Die Evidenz-Sprechstunde 

Schadet Früherkennung mehr als sie nützt?

Halle (Saale) - 05.07.2016, 14:30 Uhr

Nützen Früherkennungsuntersuchungen nur der Apotheke bzw. dem Labor oder auch dem Patienten? (Foto: science photo / Fotolia)

Nützen Früherkennungsuntersuchungen nur der Apotheke bzw. dem Labor oder auch dem Patienten? (Foto: science photo / Fotolia)


Früh erkannt ist früh gebannt – das hört sich logisch an und ist ein beliebtes Argument für Früherkennungsuntersuchungen. Doch bei genauerem Hinsehen zeigt sich, dass nicht jeder Test tatsächlich auch Nutzen für den Patienten bringt.

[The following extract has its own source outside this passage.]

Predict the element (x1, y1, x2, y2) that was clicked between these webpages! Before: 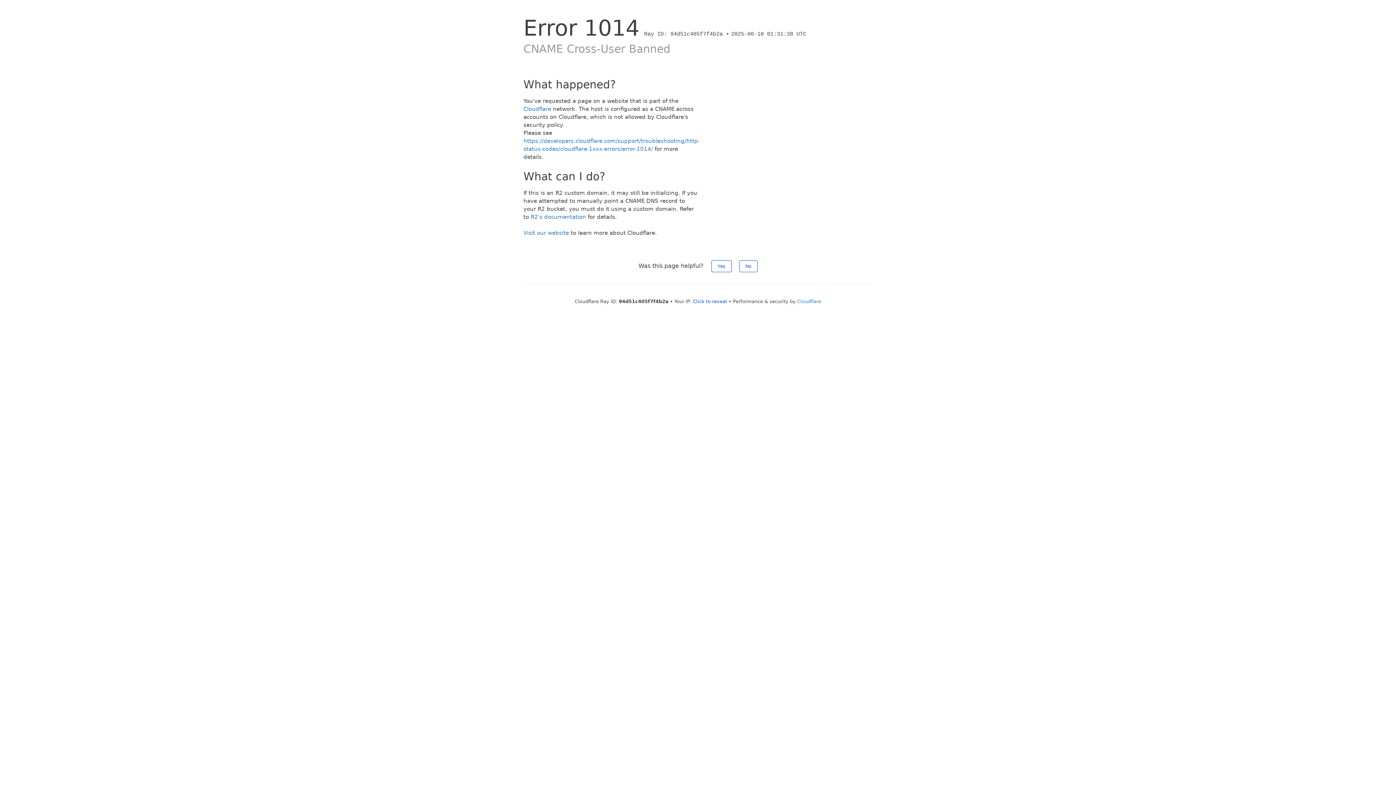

Die „präventive Medizin“ liegt im Trend und macht auch vor den Apotheken nicht halt. Beratung zur Krebsfrüherkennung, Blutuntersuchungen, Diagnostika zum Selbsttest und Screening-Aktionen auf Diabetes oder Osteoporose haben längst Einzug in die Offizin gehalten und richten sich an Menschen, die bisher keine Beschwerden haben. Damit will sich die Apotheke nicht nur als Anlaufstelle für Kranke, sondern auch für Gesunde etablieren. Befürworter von Früherkennungsuntersuchungen haben dabei ein scheinbar unschlagbares Argument auf ihrer Seite: Wenn etwas mit dem Kunden nicht stimmt, sollte er es doch möglichst früh wissen, damit die Krankheit rechtzeitig behandelt werden kann. 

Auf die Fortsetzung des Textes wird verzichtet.